# Source passage:
- Conference: Sun Belt Conference
- Record: 16–17 (9–9 Sun Belt)
- Head coach: Phil Cunningham (5th season);
- Assistant coaches: Marcus Grant; Ben Fletcher; Adam Howard;
- Home arena: Trojan Arena (Capacity 5,200)

= 2017–18 Troy Trojans men's basketball team =

American college basketball season

The 2017–18 Troy Trojans men's basketball team represented Troy University during the 2017–18 NCAA Division I men's basketball season. The Trojans, led by fifth-year head coach Phil Cunningham, played their home games at Trojan Arena in Troy, Alabama as members of the Sun Belt Conference. They finished the season 16–17, 9–9 in Sun Belt play to finish in a three-way tie for fifth place. They defeated South Alabama in the first round of the Sun Belt tournament before losing in the quarterfinals to Georgia State.

==Previous season==
The Trojans finished the 2016–17 season 22–15, 20–8 in Sun Belt play to finish in a three-way tie for sixth place. They defeated Appalachian State, Georgia Southern, Georgia State and Texas State to win the Sun Belt tournament. As a result, the Trojans received the conference's automatic bid to the NCAA tournament as a No. 15 seed. They lost in the first round to Duke

==Off-season==

===Departures===

| Name | Pos. | Height | Weight | Year | Hometown | Notes |
|---|---|---|---|---|---|---|
| Daniel Peace | G | 6'1" | 182 | Senior | Decatur, GA | Graduated. |
| Jeremy Hollimon | G | 6'3" | 195 | Senior | Gulfport, MS | Graduated. |
| Devon Walker | F | 6'6" | 203 | Senior | Winter Haven, FL | Graduated. |

=== Incoming recruits ===

College recruiting information
| Name | Hometown | School | Height | Weight | Commit date |
| Javan Johnson PG | Decatur, Alabama | Austin High School | 6 ft 6 in (1.98 m) | 175 lb (79 kg) |  |
Recruit ratings: Scout: Rivals: (NR)

# Record set:
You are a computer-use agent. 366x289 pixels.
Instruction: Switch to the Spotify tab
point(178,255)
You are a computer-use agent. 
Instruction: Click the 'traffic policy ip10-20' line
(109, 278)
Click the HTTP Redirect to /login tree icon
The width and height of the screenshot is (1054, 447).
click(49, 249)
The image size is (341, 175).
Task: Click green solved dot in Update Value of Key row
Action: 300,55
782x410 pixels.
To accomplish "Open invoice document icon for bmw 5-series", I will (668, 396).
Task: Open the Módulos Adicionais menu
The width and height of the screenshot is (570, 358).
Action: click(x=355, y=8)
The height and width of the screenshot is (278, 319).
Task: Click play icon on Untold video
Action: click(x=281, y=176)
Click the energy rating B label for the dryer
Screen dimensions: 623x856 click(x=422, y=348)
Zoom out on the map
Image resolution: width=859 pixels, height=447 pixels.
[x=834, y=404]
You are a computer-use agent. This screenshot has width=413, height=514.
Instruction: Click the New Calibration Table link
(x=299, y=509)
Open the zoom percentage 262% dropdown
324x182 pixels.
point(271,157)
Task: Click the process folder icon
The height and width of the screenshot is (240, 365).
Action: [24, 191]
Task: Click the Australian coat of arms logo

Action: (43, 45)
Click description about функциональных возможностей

# Exercise task A:
Reproduce the part of the Troy Trojans season article between "- Conference: Sun" and "Arena (Capacity 5,200)", inclusive.
# Exercise task B:
Does the Troy Trojans season article support each statement below? Answer yes or no for each and quote the words that settle it.
(i) In the 2017–18 Sun Belt tournament, the Trojans lost to Georgia State in the quarterfinals.
(ii) Trojan Arena has a capacity of 5,200.
(iii) The recruit Javan Johnson comes from Decatur, Georgia.
Use only the Troy Trojans season article, not the data.

# Complete response A:
- Conference: Sun Belt Conference
- Record: 16–17 (9–9 Sun Belt)
- Head coach: Phil Cunningham (5th season);
- Assistant coaches: Marcus Grant; Ben Fletcher; Adam Howard;
- Home arena: Trojan Arena (Capacity 5,200)

# Complete response B:
(i) Yes: "before losing in the quarterfinals to Georgia State"
(ii) Yes: "Trojan Arena (Capacity 5,200)"
(iii) No: "Decatur, Alabama"